Arguments heard in case that invalidated concealed carry ban

By Bethany Krajelis | Oct 3, 2013


The 7th Circuit Court of Appeals today heard arguments over an injunction request in a case that led to the downfall of the state’s ban on carrying concealed weapons.

Within seconds of starting his argument, David Thompson, the attorney representing the plaintiffs seeking the injunction, was interrupted by U.S. Judge Richard Posner, who went on to initiate a back-and-forth discussion that took up the majority of Thompson’s time behind the podium.

And if Posner’s comments and line of questioning are any indication of how the court will rule, the plaintiffs may not get what they want, despite being handed a victory by the same appeals panel less than year ago.

In December 2012, the 7th Circuit overturned Illinois’ longstanding ban on carrying concealed carry weapons on constitutional grounds and gave the state legislature a 180-day deadline to come up with a law that would legalize concealed carry.

The panel’s split ruling came in Mary Shepard, et al. v. Lisa Madigan, et al. and Michael Moore et al. v. Lisa Madigan, et al. , a pair of federal suits that were consolidated for the June 2012 oral argument before the 7th Circuit.

Posner delivered the court’s ruling. Judge Joel Flaum joined him while Judge Ann Claire Williams dissented.

In July, Shepard and the Illinois State Rifle Association  filed an emergency motion for an injunction to bar the defendants from enforcing the ban on carrying firearms in public –codified in the Unlawful Use of a Weapon and Aggravated Unlawful Use of a Weapon statutes -- against Shepard and ISRA members for carrying firearms in a manner consistent with the Firearm Concealed Carry Act.

The act, which was crafted as a result of the panel’s 2012 ruling and took effect in July 2013, sets limitations on carrying firearms and requires completion of firearms training, among other things.

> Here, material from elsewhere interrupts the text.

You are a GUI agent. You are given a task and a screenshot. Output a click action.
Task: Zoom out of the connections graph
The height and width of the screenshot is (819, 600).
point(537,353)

On behalf of the plaintiffs, Thompson told the appeals panel today that his clients don’t take issue with the limitations in the act, but do have a problem with the fact the state can continue to enforce the ban on carrying concealed weapons while it is putting its new conceal carry licensing system in place.

He said the Illinois State Police will make applications for conceal carry licenses available to the public by Jan. 5, 2014 and that it could take up to 90 days after that to start issuing licenses, a time period he says is unfair to individuals who already have Firearm Owners Identification (FOID) cards.

The state, however, argued in its briefing to the 7th Circuit that the plaintiffs’ argument is moot because the new act provides the relief they sought in their original complaint.

Assistant Attorney General Clifford W. Berlow reiterated that point during his argument, saying he was “perplexed” by Thompson’s position.

Berlow did not appear to use the entire time he was allotted for his argument, most likely because Posner had discussed the mootness point in detail during his back-and-forth with Thompson.

When Posner interrupted Thompson at the beginning of his argument, he questioned what the plaintiffs are challenging since the defendants complied with the court’s 2012 order by crafting a law that legalized concealed carry.

Posner told Thompson that “if you think they are dragging their heels” when it comes to the implementation of the new licensing system, “then bring a new lawsuit.” He also told Thompson that just because the state is “doing something you don’t like,” doesn’t mean he can seek an injunction.

Posner then brought up the landmark ruling in Brown v. Board of Education, explaining that while the court in that case deemed racial segregation in schools unconstitutional, it still took years for schools to be integrated.

“No one could have sought an injunction” in that case, Posner said.

Thompson said, “With all due respect, we read the case law differently.”

Posner told Thompson that it’s “ridiculous” to think the plaintiffs in Brown could have sought an injunction seeking immediate compliance with the court’s ruling.

Thompson then reiterated that his clients are not challenging the new act or its implementation, but are simply asking the court for an injunction against the enforcement of the state’s unlawful use of a weapon statutes until a concealed carry licensing scheme is in place.

That way, he said, individuals with valid FOID cards, like his clients, would be able to carry weapons and not face the possibility of being arrested. And then, once the state’s licensing system is in place, Thompson said they would have to apply like everyone else.

In his briefing to the 7th Circuit Court, Thompson wrote that continuing the enforcement of these statutes, despite the court’s ruling, basically means “that citizens cannot exercise their Second Amendment rights unless the State has in place a system to regulate such exercise.”